Leverkusen – Gerardo Seoane ist als aufrechter Mann bekannt. Seitdem der Schweizer Fußballlehrer seine Spuren in der Bundesliga hinterlässt, konnte ihn noch nichts wirklich erschüttern. Der Trainer hat Bayer Leverkusen gleich in seiner erster Saison zurück in die Champions League geführt und die beste Rückrunde aller 18 Bundesligaclubs gespielt. Das macht die Brust breit. Am Samstag nach der deprimierenden 0:3 (0:2)-Heimniederlage der Werkself gegen die TSG 1899 Hoffenheim war es mit Seoanes Haltung allerdings dahin.
Der 43-Jährige wirkte angeschlagen, fast ratlos: „Man hat den Unterschied gesehen zwischen einer Mannschaft, die verunsichert ist und einer, die vom Gegenteil lebt. Fußball lebt von Gemütszuständen. Die einen leiden, die anderen profitieren“, sagte der Bayer-Coach ungewohnt tonlos.
Vier Niederlagen am Stück hat es in Leverkusen zu Beginn einer Saison noch nie gegeben
Ein paar Minuten zuvor hatte sich Simon Rolfes der Öffentlichkeit gestellt. Der neue Sportdirektor, der gleich zu Beginn seiner ersten Saison als Nachfolger von Rudi Völler eine sportliche Krise managen muss, war die Enttäuschung wie Seoane deutlich ins Gesicht geschrieben. „Mit dem 0:1 hat sich die Verunsicherung schnell breit gemacht und ist immer größer geworden. Wir waren zu hektisch, hatten Ballverluste und dann ist der Platz immer größer geworden. Wir wollten zu viel erzwingen“, erklärte Rolfes, dass die drei unerwarteten Auftaktniederlagen sich in den Köpfen der Spieler festgesetzt haben und die Beine schwer machen. „Wir müssen zu einem einfacheren Spiel und als Mannschaft zu Stabilität finden. Es geht darum, eng beieinander zu sein der eigenen Stärke zu haben“, forderte der Sportdirektor.
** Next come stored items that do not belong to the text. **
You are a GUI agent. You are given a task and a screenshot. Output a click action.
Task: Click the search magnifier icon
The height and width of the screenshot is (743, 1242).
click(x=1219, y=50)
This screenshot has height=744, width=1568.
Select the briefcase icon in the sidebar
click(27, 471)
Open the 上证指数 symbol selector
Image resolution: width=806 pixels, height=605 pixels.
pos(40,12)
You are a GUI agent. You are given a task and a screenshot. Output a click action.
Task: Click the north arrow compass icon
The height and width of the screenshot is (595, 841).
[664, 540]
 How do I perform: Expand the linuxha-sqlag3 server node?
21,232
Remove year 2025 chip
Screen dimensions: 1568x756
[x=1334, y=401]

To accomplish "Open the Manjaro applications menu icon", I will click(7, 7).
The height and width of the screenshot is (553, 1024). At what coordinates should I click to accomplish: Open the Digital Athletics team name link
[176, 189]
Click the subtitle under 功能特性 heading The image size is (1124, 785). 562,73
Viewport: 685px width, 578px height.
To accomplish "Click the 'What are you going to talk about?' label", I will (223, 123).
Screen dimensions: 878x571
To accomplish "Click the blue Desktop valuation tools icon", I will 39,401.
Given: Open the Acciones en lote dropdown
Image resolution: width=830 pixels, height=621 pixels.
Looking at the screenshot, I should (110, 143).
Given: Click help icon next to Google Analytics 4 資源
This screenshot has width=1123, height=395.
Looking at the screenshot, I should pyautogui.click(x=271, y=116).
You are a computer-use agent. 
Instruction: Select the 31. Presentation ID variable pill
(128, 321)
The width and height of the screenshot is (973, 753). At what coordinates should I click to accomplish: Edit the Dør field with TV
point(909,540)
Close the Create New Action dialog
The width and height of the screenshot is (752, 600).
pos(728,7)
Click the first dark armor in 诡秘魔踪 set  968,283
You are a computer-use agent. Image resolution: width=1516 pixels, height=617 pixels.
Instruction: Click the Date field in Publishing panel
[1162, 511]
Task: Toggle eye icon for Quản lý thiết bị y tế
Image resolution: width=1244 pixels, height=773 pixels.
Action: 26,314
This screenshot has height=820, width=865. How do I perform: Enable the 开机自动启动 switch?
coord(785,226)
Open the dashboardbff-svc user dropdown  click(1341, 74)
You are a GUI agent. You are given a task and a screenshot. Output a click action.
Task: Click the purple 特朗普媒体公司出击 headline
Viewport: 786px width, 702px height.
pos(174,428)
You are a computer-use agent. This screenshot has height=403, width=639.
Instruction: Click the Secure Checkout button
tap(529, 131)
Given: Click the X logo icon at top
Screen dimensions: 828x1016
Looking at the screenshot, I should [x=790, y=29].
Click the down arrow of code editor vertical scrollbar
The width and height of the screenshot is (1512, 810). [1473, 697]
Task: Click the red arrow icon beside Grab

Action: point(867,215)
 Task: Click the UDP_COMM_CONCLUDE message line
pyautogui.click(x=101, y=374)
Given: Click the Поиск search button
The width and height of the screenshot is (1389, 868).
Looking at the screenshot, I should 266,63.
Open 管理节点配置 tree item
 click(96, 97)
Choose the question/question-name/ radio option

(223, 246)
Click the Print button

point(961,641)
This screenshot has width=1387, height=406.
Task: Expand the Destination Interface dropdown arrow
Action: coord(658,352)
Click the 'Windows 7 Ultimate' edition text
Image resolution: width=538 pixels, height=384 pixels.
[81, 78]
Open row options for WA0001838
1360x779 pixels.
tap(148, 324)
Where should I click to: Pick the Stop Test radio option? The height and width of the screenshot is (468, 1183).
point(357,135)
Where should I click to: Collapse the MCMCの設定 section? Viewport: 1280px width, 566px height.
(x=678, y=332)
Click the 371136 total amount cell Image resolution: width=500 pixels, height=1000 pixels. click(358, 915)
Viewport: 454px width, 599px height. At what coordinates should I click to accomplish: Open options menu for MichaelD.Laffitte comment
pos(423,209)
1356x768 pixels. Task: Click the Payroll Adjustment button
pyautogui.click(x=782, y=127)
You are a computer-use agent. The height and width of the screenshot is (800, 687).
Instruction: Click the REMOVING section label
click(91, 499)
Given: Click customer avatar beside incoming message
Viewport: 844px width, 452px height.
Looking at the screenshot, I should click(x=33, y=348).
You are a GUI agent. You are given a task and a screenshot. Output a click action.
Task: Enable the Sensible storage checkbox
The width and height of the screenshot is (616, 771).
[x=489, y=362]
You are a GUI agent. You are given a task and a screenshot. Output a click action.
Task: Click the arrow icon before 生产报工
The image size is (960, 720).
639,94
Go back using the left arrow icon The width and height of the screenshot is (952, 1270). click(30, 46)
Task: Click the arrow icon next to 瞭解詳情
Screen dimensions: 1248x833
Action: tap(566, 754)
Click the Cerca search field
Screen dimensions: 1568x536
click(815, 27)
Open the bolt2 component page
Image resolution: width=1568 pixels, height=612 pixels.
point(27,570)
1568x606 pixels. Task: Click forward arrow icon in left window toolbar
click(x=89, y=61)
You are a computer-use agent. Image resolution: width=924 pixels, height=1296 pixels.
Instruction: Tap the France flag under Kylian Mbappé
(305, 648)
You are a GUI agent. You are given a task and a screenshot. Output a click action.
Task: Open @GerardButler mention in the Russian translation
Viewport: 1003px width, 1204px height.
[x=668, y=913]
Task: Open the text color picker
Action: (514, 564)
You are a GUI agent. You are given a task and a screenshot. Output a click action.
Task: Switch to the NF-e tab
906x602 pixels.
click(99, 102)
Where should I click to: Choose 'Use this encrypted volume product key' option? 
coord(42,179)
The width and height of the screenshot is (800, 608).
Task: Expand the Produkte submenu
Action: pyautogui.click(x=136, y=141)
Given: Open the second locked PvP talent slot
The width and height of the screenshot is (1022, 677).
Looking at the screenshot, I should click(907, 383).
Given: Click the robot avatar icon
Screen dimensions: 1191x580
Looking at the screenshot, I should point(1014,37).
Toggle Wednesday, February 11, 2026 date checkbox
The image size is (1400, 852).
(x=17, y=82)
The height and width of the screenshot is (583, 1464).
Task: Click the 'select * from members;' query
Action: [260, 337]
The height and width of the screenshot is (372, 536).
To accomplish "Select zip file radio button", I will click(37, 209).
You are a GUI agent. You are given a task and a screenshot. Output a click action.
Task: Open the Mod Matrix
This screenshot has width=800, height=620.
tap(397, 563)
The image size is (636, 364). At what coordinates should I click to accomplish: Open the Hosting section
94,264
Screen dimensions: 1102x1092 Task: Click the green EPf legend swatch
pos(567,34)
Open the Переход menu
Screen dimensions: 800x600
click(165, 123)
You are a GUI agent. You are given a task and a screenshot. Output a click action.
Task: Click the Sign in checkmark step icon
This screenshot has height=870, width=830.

Vier Niederlagen am Stück hat es in Leverkusen zu Beginn einer Saison noch nie gegeben. Der mit einem Luxuskader ausgestattete Geheimfavorit der Bundesliga steht nach drei Spieltagen mit null Punkten und 1:6-Toren am Tabellenende und ist im DFB-Pokal in der ersten Runde an einem Drittligisten gescheitert. Die Krise, die unterm Bayer-Kreuz als solche vielleicht noch nicht erkannt war, ist nicht mehr von der Hand zu weisen. Auch, weil die Leistungen in Dortmund und gegen Augsburg okay waren. „Es geht im Moment nicht um unsere Qualität, sondern um die paar Prozent mehr. Wir waren hinten und vorne nicht aggressiv genug. Jeder muss bei sich anfangen und sich hinterfragen, was er mehr für die Mannschaft tun kann“, sagte ein frustrierter Jonathan Tah.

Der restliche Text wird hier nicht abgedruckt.